Exercise brief - Restate each record exactly as it was written.

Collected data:
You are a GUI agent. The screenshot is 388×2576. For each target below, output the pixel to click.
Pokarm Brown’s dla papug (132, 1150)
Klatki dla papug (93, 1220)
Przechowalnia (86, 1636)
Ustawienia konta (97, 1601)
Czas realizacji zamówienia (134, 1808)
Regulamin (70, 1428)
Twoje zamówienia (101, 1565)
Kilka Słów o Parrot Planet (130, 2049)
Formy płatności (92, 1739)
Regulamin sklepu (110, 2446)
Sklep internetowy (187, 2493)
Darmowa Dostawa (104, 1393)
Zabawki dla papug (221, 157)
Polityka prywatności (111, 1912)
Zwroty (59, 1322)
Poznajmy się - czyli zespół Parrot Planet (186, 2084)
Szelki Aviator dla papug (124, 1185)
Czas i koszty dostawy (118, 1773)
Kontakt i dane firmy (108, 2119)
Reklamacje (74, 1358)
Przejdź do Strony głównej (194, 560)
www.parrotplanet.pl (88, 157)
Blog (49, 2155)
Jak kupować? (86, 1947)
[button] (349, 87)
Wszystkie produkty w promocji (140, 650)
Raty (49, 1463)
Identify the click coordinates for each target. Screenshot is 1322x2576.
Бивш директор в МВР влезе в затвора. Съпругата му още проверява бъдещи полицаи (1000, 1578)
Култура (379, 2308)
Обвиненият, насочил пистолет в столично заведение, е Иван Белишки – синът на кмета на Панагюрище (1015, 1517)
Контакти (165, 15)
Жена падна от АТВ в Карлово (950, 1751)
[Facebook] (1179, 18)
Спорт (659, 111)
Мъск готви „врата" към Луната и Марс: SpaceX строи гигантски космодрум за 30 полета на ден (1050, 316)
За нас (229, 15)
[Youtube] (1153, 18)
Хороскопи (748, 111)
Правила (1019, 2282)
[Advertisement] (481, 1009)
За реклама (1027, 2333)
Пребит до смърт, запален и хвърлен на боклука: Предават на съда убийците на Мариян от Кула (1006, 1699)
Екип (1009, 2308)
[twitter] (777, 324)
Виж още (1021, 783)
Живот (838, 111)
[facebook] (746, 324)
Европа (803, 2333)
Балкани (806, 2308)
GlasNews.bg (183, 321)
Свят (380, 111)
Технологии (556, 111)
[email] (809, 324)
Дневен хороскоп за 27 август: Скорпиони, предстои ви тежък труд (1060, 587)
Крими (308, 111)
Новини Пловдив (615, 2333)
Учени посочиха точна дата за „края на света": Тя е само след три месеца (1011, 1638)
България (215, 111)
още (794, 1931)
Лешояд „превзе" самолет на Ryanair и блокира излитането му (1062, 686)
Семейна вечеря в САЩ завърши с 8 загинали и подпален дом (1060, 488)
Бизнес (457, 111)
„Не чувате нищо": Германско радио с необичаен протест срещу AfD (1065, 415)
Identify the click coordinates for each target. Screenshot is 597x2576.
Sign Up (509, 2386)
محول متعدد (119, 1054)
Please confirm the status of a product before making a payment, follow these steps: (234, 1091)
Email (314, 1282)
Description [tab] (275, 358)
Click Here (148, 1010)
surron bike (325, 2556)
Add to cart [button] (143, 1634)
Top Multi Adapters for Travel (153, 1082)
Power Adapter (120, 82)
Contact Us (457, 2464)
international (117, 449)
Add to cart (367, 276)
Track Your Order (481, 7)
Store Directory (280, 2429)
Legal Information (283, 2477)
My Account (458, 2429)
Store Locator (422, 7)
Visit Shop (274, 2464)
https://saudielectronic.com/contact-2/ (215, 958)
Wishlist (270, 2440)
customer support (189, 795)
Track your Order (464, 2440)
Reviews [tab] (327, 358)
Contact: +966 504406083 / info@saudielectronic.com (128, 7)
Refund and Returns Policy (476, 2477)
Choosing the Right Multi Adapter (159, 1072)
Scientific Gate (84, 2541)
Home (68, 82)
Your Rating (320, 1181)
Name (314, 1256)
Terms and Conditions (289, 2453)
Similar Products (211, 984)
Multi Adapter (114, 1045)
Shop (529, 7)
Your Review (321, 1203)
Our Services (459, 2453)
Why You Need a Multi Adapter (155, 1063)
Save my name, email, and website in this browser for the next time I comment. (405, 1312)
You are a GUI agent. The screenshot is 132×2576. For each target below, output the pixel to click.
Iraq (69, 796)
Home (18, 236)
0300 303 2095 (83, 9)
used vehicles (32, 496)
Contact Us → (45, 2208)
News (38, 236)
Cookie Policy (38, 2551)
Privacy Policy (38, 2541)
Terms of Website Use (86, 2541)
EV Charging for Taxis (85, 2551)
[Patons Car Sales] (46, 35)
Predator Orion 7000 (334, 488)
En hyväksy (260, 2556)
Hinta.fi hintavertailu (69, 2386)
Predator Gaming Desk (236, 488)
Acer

Exercise solution -
You are a GUI agent. The screenshot is 388×2576. For each target below, output the pixel to click.
Pokarm Brown’s dla papug (132, 1150)
Klatki dla papug (93, 1220)
Przechowalnia (86, 1636)
Ustawienia konta (97, 1601)
Czas realizacji zamówienia (134, 1808)
Regulamin (70, 1428)
Twoje zamówienia (101, 1565)
Kilka Słów o Parrot Planet (130, 2049)
Formy płatności (92, 1739)
Regulamin sklepu (110, 2446)
Sklep internetowy (187, 2493)
Darmowa Dostawa (104, 1393)
Zabawki dla papug (221, 157)
Polityka prywatności (111, 1912)
Zwroty (59, 1322)
Poznajmy się - czyli zespół Parrot Planet (186, 2084)
Szelki Aviator dla papug (124, 1185)
Czas i koszty dostawy (118, 1773)
Kontakt i dane firmy (108, 2119)
Reklamacje (74, 1358)
Przejdź do Strony głównej (194, 560)
www.parrotplanet.pl (88, 157)
Blog (49, 2155)
Jak kupować? (86, 1947)
[button] (349, 87)
Wszystkie produkty w promocji (140, 650)
Raty (49, 1463)
Identify the click coordinates for each target. Screenshot is 1322x2576.
Бивш директор в МВР влезе в затвора. Съпругата му още проверява бъдещи полицаи (1000, 1578)
Култура (379, 2308)
Обвиненият, насочил пистолет в столично заведение, е Иван Белишки – синът на кмета на Панагюрище (1015, 1517)
Контакти (165, 15)
Жена падна от АТВ в Карлово (950, 1751)
[Facebook] (1179, 18)
Спорт (659, 111)
Мъск готви „врата" към Луната и Марс: SpaceX строи гигантски космодрум за 30 полета на ден (1050, 316)
За нас (229, 15)
[Youtube] (1153, 18)
Хороскопи (748, 111)
Правила (1019, 2282)
[Advertisement] (481, 1009)
За реклама (1027, 2333)
Пребит до смърт, запален и хвърлен на боклука: Предават на съда убийците на Мариян от Кула (1006, 1699)
Екип (1009, 2308)
[twitter] (777, 324)
Виж още (1021, 783)
Живот (838, 111)
[facebook] (746, 324)
Европа (803, 2333)
Балкани (806, 2308)
GlasNews.bg (183, 321)
Свят (380, 111)
Технологии (556, 111)
[email] (809, 324)
Дневен хороскоп за 27 август: Скорпиони, предстои ви тежък труд (1060, 587)
Крими (308, 111)
Новини Пловдив (615, 2333)
Учени посочиха точна дата за „края на света": Тя е само след три месеца (1011, 1638)
България (215, 111)
още (794, 1931)
Лешояд „превзе" самолет на Ryanair и блокира излитането му (1062, 686)
Семейна вечеря в САЩ завърши с 8 загинали и подпален дом (1060, 488)
Бизнес (457, 111)
„Не чувате нищо": Германско радио с необичаен протест срещу AfD (1065, 415)
Identify the click coordinates for each target. Screenshot is 597x2576.
Sign Up (509, 2386)
محول متعدد (119, 1054)
Please confirm the status of a product before making a payment, follow these steps: (234, 1091)
Email (314, 1282)
Description [tab] (275, 358)
Click Here (148, 1010)
surron bike (325, 2556)
Add to cart [button] (143, 1634)
Top Multi Adapters for Travel (153, 1082)
Power Adapter (120, 82)
Contact Us (457, 2464)
international (117, 449)
Add to cart (367, 276)
Track Your Order (481, 7)
Store Directory (280, 2429)
Legal Information (283, 2477)
My Account (458, 2429)
Store Locator (422, 7)
Visit Shop (274, 2464)
https://saudielectronic.com/contact-2/ (215, 958)
Wishlist (270, 2440)
customer support (189, 795)
Track your Order (464, 2440)
Reviews [tab] (327, 358)
Contact: +966 504406083 / info@saudielectronic.com (128, 7)
Refund and Returns Policy (476, 2477)
Choosing the Right Multi Adapter (159, 1072)
Scientific Gate (84, 2541)
Home (68, 82)
Your Rating (320, 1181)
Name (314, 1256)
Terms and Conditions (289, 2453)
Similar Products (211, 984)
Multi Adapter (114, 1045)
Shop (529, 7)
Your Review (321, 1203)
Our Services (459, 2453)
Why You Need a Multi Adapter (155, 1063)
Save my name, email, and website in this browser for the next time I comment. (405, 1312)
You are a GUI agent. The screenshot is 132×2576. For each target below, output the pixel to click.
Iraq (69, 796)
Home (18, 236)
0300 303 2095 (83, 9)
used vehicles (32, 496)
Contact Us → (45, 2208)
News (38, 236)
Cookie Policy (38, 2551)
Privacy Policy (38, 2541)
Terms of Website Use (86, 2541)
EV Charging for Taxis (85, 2551)
[Patons Car Sales] (46, 35)
Predator Orion 7000 (334, 488)
En hyväksy (260, 2556)
Hinta.fi hintavertailu (69, 2386)
Predator Gaming Desk (236, 488)
Acer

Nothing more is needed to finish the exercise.